**WHAT IS REQUIRED:**
Check every line of the data below for "computer". Copy each one that has it.

[Items listed in a dataset]
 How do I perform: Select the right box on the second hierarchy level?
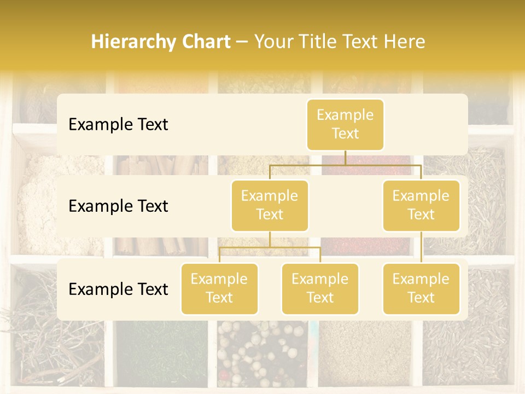coord(421,205)
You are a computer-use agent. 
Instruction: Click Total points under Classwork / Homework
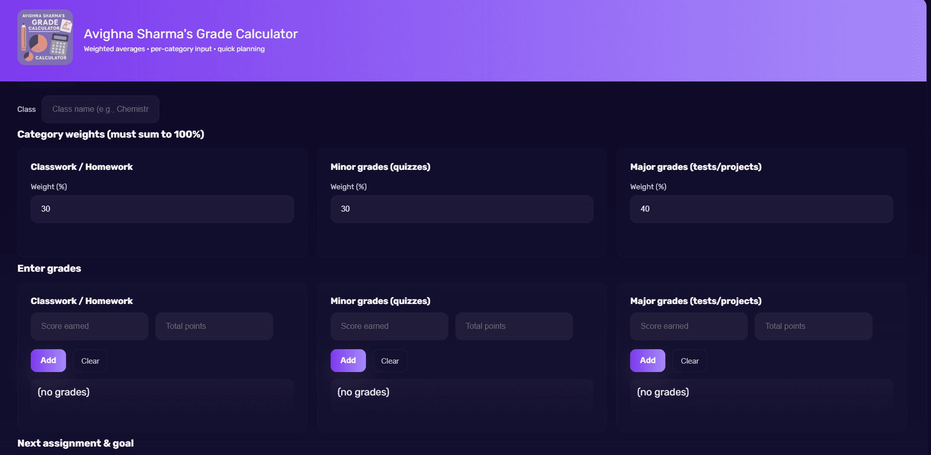coord(214,326)
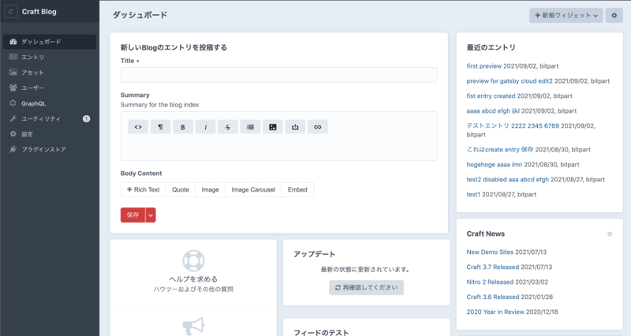Open dashboard settings gear at top right
Viewport: 631px width, 336px height.
614,15
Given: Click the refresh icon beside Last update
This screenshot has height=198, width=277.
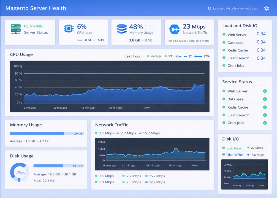Looking at the screenshot, I should 209,9.
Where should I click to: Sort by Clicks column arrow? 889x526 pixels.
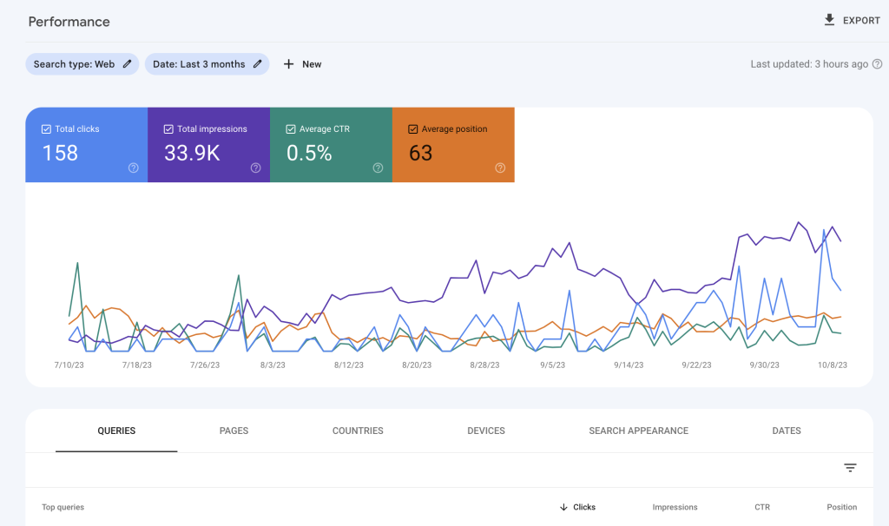tap(563, 507)
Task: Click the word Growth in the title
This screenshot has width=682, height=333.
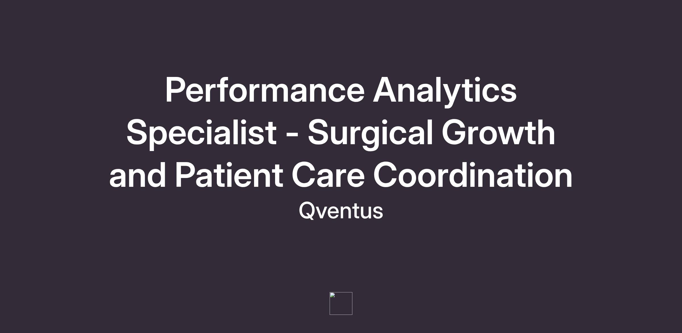Action: coord(498,133)
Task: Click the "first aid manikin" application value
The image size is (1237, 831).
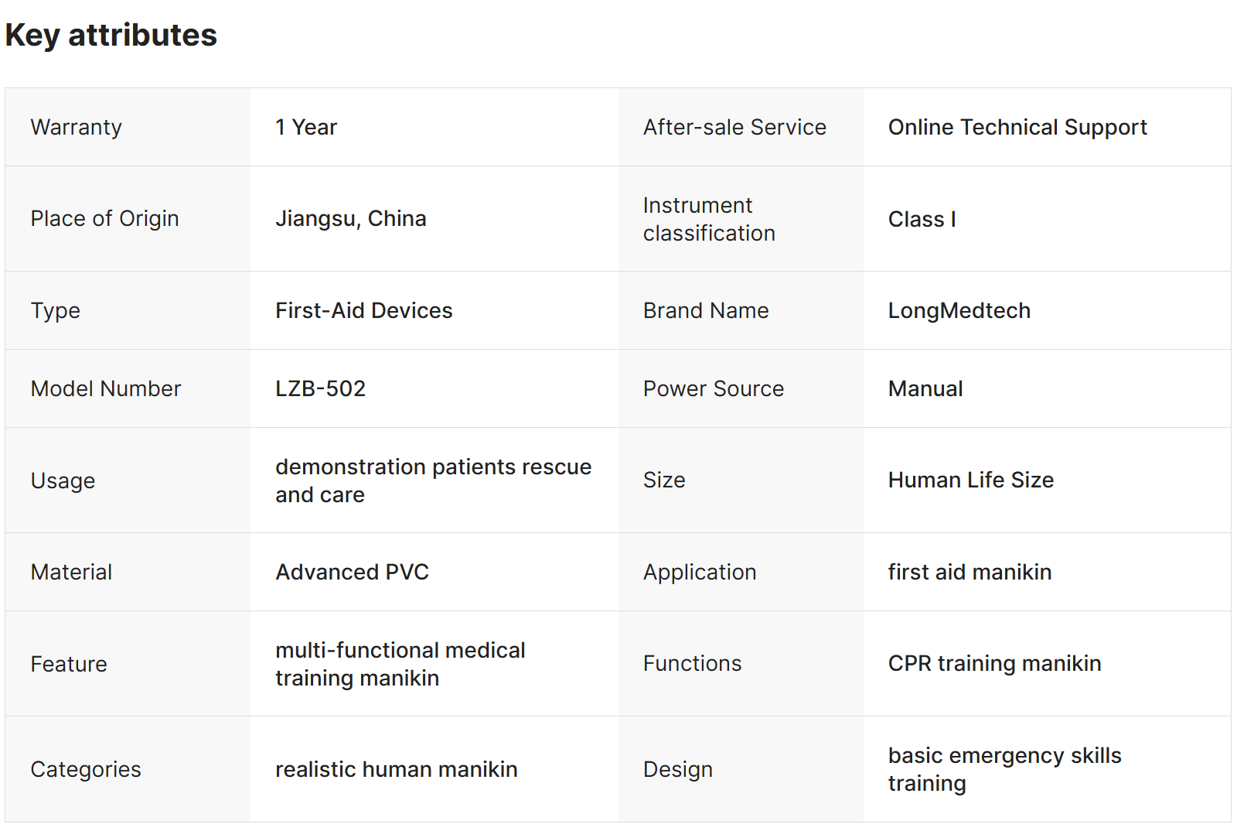Action: (x=969, y=572)
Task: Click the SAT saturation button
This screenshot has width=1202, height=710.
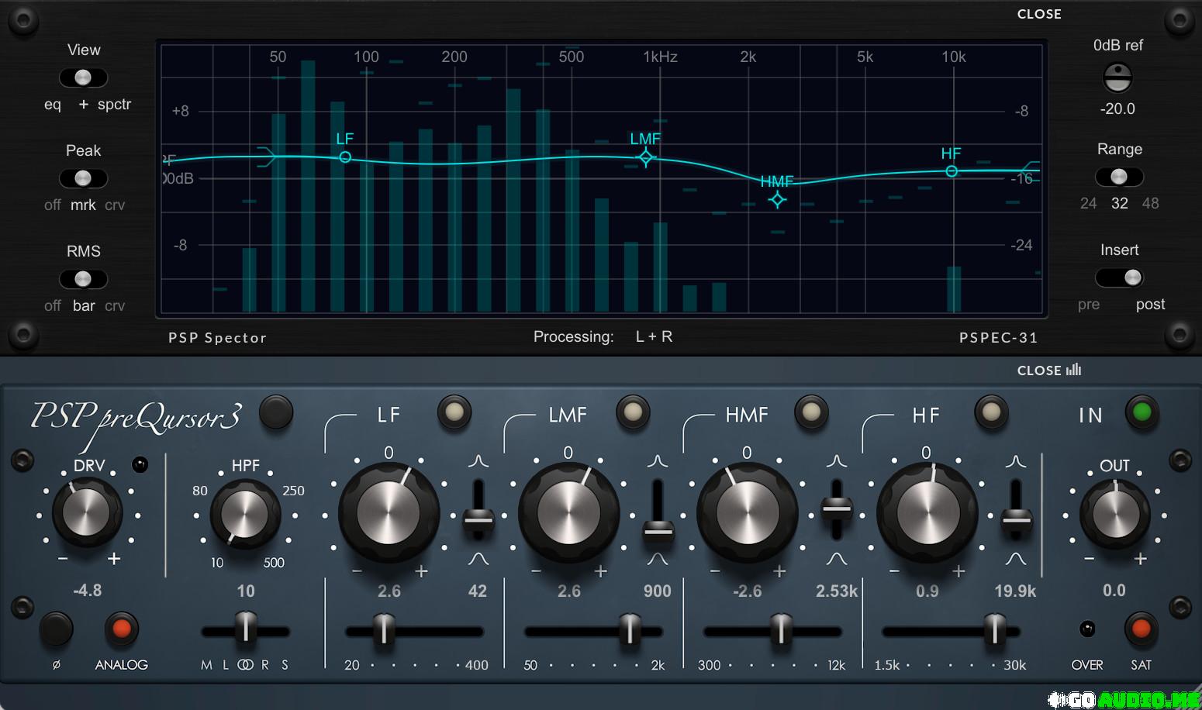Action: (x=1141, y=629)
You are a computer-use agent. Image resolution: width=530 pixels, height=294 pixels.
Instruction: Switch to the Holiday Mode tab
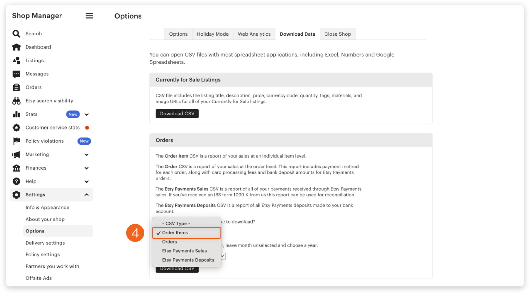coord(213,34)
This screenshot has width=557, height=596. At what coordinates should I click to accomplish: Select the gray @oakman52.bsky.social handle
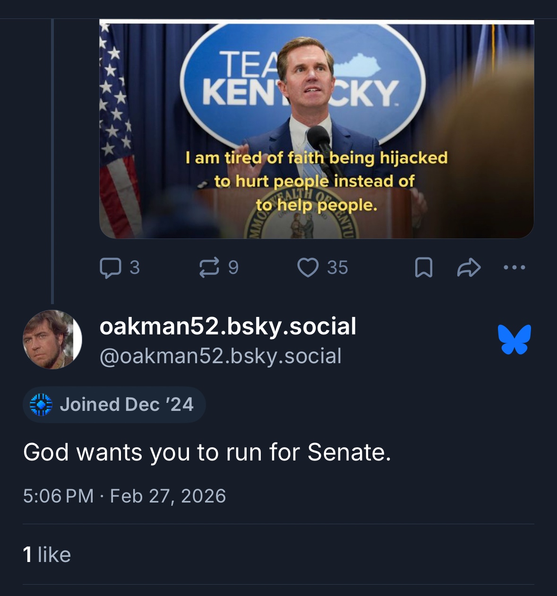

**ANSWER TO THIS TASK:**
You are a computer-use agent. 
You are a computer-use agent. Image resolution: width=530 pixels, height=294 pixels.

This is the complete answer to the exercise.